** Opening Source information block **

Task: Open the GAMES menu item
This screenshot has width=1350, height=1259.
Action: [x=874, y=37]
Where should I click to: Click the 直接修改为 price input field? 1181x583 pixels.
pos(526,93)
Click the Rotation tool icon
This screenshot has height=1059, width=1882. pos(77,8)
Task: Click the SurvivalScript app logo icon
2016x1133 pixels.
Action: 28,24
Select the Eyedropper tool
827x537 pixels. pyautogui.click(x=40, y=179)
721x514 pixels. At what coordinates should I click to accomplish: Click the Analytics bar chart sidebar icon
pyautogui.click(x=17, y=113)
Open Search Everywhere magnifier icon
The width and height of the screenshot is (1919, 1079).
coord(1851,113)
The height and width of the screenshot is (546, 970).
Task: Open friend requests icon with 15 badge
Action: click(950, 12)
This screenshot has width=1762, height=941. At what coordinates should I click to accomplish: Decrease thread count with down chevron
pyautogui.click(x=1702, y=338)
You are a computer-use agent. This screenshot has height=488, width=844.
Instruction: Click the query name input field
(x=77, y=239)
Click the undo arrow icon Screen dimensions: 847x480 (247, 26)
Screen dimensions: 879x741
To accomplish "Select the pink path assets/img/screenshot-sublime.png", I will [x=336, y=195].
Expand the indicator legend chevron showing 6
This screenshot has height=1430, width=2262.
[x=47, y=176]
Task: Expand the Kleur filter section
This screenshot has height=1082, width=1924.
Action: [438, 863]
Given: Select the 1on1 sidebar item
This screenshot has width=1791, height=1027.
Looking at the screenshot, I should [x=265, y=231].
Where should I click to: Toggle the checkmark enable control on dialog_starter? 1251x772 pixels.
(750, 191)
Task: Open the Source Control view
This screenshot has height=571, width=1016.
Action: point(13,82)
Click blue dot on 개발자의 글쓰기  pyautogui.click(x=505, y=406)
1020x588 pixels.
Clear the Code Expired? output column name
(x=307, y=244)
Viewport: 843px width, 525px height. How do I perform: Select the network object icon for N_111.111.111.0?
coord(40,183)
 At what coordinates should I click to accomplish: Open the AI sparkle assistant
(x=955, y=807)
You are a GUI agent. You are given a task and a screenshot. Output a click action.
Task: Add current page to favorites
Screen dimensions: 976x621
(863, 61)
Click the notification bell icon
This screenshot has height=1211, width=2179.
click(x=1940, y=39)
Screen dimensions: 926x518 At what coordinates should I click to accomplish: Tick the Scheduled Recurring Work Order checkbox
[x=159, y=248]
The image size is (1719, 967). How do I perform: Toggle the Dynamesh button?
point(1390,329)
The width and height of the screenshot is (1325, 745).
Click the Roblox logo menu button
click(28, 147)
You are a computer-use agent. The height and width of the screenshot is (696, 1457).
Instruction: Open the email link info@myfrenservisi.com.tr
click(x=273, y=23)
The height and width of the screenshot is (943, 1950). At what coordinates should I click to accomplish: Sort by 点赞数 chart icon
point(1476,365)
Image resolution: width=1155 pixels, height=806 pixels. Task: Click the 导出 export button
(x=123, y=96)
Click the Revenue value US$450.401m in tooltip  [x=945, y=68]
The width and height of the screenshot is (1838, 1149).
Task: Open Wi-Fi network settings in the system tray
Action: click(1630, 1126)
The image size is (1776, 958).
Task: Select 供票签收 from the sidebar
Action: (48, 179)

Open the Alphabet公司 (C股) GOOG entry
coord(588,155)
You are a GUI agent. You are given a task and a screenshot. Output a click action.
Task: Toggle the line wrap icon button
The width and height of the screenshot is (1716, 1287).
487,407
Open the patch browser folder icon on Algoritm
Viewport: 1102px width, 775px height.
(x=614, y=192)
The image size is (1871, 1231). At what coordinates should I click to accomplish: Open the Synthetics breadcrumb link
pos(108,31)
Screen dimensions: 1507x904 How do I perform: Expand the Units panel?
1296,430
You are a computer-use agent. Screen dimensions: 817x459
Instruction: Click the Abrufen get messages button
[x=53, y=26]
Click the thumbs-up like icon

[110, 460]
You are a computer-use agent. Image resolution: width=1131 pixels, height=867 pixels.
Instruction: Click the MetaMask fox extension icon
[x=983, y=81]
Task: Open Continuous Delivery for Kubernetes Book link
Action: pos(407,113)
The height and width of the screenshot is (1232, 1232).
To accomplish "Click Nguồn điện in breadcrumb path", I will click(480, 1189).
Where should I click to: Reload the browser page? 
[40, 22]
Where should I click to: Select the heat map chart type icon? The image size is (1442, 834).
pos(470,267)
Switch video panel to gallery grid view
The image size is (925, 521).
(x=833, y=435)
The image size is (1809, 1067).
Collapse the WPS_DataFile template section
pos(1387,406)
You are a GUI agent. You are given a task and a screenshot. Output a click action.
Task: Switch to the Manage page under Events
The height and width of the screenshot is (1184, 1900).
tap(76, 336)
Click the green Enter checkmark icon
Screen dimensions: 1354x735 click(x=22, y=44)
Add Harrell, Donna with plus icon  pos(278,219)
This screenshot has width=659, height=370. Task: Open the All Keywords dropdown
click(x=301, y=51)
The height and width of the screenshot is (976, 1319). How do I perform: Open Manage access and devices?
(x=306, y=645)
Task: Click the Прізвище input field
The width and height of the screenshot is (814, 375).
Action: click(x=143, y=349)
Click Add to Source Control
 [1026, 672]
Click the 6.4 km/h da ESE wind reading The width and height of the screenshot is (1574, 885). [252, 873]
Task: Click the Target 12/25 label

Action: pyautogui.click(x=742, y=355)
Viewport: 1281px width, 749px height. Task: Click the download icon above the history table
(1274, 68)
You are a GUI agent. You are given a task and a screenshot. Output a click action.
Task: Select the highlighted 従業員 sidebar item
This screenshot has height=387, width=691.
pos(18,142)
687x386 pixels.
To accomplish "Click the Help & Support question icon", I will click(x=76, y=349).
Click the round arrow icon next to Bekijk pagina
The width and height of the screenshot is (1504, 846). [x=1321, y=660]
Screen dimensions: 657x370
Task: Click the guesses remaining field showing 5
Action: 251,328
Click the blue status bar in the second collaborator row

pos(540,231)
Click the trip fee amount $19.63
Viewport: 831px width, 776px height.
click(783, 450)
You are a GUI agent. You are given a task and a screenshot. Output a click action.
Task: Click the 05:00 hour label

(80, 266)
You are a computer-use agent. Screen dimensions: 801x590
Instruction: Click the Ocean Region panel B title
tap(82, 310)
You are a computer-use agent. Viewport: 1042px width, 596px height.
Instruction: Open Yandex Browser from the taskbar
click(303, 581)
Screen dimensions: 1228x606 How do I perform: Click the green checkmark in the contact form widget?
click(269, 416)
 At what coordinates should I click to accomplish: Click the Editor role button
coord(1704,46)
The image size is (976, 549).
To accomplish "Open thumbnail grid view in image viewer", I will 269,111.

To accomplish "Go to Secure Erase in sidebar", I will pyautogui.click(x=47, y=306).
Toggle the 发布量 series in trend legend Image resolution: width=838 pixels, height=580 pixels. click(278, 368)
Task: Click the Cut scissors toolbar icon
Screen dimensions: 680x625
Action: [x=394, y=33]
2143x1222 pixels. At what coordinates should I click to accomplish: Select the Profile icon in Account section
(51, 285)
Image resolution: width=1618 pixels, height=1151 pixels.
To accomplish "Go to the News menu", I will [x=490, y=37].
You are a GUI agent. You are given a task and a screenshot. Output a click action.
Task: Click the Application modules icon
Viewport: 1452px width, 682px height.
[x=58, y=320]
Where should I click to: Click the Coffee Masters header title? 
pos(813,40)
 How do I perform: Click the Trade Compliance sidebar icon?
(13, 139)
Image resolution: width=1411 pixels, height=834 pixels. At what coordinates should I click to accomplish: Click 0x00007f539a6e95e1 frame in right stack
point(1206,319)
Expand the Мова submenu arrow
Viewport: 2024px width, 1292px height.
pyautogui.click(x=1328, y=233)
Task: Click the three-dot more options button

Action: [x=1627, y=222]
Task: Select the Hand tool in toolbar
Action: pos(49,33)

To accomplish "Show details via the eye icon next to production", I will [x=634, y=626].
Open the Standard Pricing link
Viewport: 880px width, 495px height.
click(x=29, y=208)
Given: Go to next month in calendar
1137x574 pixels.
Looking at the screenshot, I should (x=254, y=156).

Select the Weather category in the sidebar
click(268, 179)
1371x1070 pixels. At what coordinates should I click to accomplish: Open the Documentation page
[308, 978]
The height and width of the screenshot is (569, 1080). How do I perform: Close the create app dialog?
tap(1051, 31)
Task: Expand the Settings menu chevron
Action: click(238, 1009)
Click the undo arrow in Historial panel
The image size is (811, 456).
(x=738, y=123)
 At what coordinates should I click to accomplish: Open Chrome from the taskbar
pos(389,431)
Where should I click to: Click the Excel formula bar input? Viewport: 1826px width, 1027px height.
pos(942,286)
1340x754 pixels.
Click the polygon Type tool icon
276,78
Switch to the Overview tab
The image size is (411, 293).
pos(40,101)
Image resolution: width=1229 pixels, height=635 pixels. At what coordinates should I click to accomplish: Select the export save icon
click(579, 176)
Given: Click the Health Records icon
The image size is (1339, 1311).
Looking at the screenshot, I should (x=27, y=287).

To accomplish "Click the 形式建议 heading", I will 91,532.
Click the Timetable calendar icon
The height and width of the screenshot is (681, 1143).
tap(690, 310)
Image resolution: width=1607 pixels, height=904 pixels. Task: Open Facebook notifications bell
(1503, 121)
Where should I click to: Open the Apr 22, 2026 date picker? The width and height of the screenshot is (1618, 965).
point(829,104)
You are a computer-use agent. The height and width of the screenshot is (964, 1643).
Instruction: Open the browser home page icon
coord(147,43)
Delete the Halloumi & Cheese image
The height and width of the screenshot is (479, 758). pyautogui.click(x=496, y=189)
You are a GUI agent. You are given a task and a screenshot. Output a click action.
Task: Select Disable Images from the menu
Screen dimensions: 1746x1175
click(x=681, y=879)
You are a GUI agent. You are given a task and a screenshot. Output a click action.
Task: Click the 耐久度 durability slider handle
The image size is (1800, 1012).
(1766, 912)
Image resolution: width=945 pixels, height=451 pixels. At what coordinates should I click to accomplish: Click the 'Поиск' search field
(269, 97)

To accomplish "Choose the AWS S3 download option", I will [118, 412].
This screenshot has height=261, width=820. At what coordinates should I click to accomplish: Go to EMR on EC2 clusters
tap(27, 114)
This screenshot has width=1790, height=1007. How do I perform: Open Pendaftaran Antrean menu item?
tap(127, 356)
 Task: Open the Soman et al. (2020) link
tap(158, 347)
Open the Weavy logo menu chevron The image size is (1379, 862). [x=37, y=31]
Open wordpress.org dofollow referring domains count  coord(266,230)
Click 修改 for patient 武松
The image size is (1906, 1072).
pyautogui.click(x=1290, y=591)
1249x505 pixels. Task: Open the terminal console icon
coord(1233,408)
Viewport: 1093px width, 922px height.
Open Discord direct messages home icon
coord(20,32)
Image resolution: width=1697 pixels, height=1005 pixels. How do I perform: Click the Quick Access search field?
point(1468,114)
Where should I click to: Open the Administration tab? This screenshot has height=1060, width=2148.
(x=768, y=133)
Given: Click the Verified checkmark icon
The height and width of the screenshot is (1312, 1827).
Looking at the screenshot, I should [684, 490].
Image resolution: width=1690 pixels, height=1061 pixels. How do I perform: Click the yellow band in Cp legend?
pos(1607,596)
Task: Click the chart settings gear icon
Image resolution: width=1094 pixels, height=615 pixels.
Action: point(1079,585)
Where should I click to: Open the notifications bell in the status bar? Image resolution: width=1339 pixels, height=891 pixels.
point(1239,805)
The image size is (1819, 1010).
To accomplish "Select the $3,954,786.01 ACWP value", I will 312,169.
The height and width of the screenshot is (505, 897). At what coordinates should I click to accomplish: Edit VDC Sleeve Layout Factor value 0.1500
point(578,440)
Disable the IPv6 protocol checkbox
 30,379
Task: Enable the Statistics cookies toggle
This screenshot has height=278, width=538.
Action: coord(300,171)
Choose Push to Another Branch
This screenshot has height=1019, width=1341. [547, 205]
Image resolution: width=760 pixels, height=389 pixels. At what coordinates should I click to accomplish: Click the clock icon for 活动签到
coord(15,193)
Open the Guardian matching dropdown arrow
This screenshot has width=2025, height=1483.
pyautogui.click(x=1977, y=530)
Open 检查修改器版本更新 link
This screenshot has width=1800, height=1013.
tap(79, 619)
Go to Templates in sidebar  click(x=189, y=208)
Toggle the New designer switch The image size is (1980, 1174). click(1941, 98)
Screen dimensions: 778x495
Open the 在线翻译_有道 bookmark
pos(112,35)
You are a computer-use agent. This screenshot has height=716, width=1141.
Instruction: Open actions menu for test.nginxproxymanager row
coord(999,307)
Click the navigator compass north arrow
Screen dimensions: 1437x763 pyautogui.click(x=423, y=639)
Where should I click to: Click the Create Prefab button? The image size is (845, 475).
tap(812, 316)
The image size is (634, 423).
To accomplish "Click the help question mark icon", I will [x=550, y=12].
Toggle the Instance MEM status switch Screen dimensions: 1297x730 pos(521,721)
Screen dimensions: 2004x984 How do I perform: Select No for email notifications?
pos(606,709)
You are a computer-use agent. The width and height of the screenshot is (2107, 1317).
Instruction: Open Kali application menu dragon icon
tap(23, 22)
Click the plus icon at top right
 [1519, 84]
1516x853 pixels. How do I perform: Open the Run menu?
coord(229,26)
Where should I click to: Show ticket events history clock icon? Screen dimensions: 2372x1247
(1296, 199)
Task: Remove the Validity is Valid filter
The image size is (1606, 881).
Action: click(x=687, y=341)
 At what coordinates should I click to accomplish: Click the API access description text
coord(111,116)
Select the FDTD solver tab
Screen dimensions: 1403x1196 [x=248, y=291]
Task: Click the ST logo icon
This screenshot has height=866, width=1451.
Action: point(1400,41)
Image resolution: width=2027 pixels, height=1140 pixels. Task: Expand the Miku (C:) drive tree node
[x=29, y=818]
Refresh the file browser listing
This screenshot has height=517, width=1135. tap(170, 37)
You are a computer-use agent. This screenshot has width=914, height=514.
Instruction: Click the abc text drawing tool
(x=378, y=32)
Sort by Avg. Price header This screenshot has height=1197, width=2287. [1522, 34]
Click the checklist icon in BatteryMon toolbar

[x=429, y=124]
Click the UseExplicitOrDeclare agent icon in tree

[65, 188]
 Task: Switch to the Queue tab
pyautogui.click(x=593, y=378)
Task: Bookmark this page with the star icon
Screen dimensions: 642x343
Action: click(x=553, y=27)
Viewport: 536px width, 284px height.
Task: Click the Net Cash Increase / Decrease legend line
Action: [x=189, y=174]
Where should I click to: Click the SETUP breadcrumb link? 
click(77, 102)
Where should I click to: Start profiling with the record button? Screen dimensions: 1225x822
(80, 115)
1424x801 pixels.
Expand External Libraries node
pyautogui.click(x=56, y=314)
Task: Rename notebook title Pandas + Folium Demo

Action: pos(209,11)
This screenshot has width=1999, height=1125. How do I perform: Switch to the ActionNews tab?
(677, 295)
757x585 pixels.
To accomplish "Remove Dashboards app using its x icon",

** Closing Source information block **

▶ **The task**
Search the records for the word "filter" and copy out every line that holds it.

▶ **Written answer**
Task: Expand the Kleur filter section
Task: Remove the Validity is Valid filter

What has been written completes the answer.